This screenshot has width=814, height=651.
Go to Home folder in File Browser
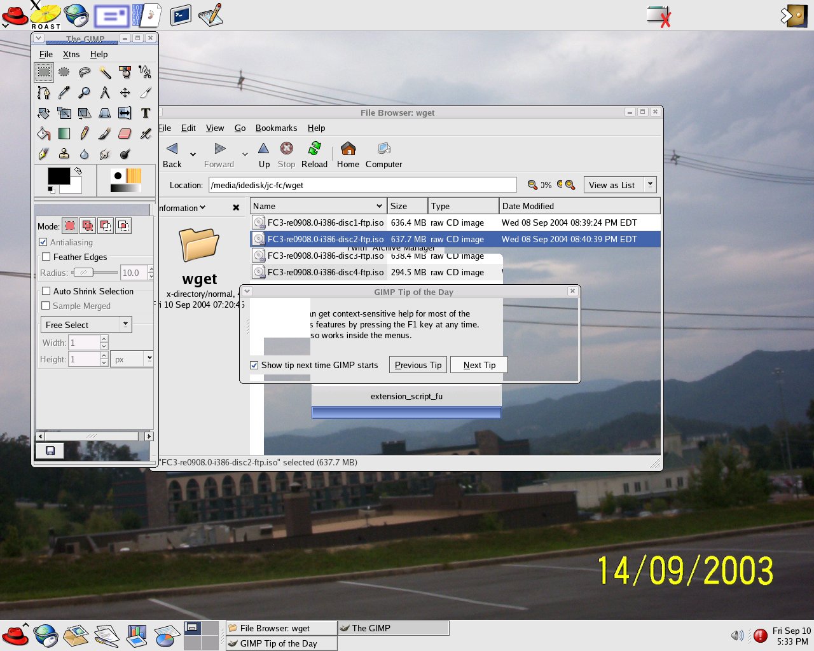click(348, 155)

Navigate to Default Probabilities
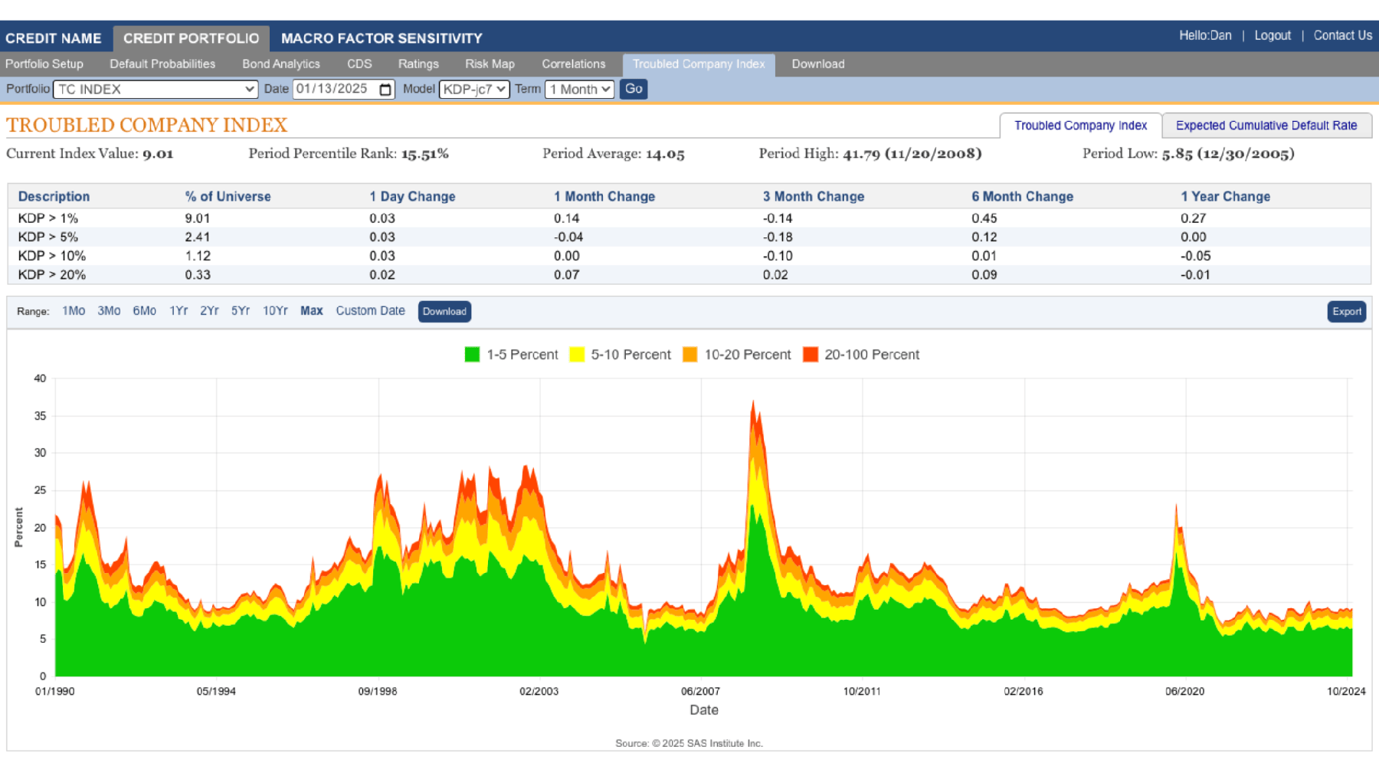(162, 64)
======
Requirements —
List each line of the rows above that contains the string "This", matching case exactly.

The completed task —
This screenshot has width=814, height=651.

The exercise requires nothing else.